### Document segment
"""

Hi Shawn,
That's a really cute demonstration! And, as you say, it can be
quite puzzling. It's a pity your teacher left his students puzzled
about it rather than explaining it fully. I can give you my guess of
what went on in that experiment.
When the water is boiling with the stopper out, liquid water is
being converted to its vapor phase, steam, which fills up the top half
of the flask. If the flask is then taken off of the heater (and then
you have to wait for it to stop boiling otherwise the stopper will be
blown out the top) and stoppered, then water at a temperature just
under the boiling point is in the flask with water vapor above it, all
at approximately 100 degrees Celsius. Rubbing ice around the top of the
flask cools the vapor down and condenses it back into liquid water on
the sides of the flask. Doing this reduces the pressure of the water
vapor over the liquid, creating a partial vacuum.

"""

### Stated exercise
From the reply to Shawn, list every physical object, other than the water and its vapor, that is used in the boiling-water experiment.

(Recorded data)

"""

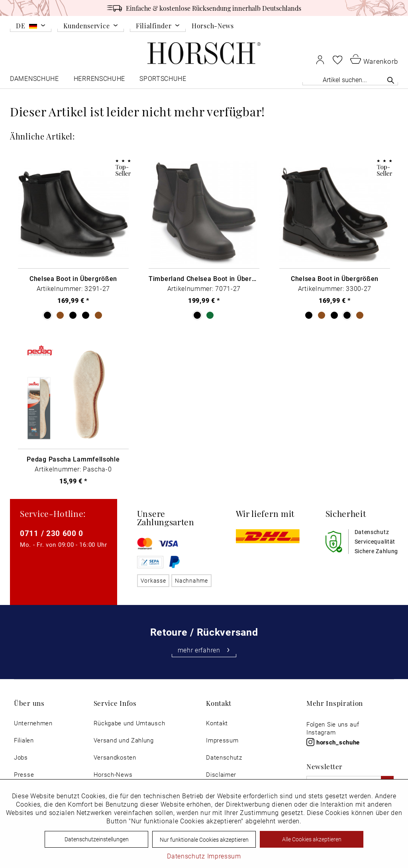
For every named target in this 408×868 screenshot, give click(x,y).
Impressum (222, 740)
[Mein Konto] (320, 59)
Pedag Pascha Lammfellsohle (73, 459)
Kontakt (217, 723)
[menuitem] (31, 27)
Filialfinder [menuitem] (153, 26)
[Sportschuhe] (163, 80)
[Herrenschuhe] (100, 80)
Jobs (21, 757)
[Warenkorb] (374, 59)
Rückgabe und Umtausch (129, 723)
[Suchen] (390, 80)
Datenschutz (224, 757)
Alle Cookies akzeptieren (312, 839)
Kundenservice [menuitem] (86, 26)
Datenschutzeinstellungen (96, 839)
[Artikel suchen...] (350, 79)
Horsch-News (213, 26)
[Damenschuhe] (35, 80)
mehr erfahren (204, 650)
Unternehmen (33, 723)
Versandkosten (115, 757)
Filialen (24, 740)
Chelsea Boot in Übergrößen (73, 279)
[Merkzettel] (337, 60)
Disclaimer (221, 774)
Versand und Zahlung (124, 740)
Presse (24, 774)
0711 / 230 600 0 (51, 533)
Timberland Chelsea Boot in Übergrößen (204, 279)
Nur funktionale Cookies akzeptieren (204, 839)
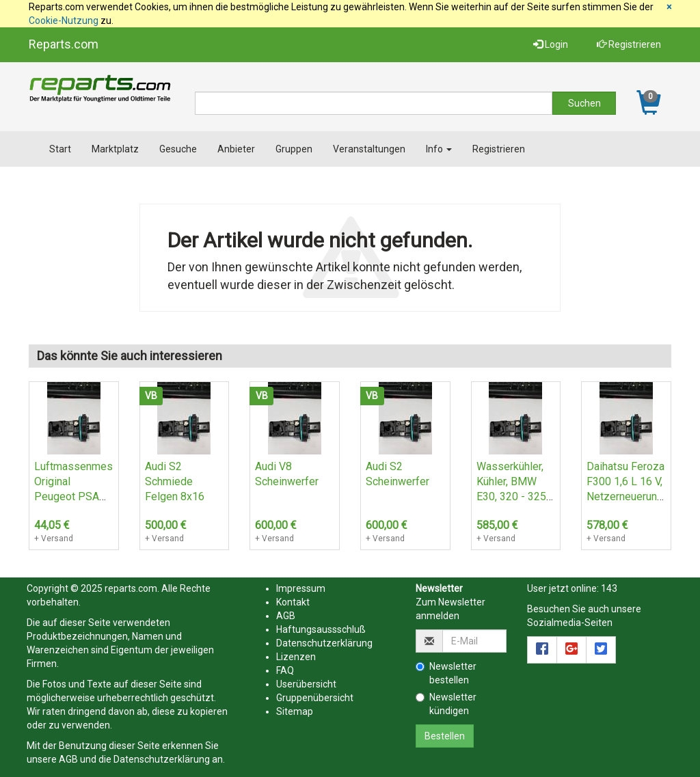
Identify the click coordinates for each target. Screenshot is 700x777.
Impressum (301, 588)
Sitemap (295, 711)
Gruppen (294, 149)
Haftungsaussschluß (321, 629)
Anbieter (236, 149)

"""

### Answer to this exercise
flask, stopper, heater, ice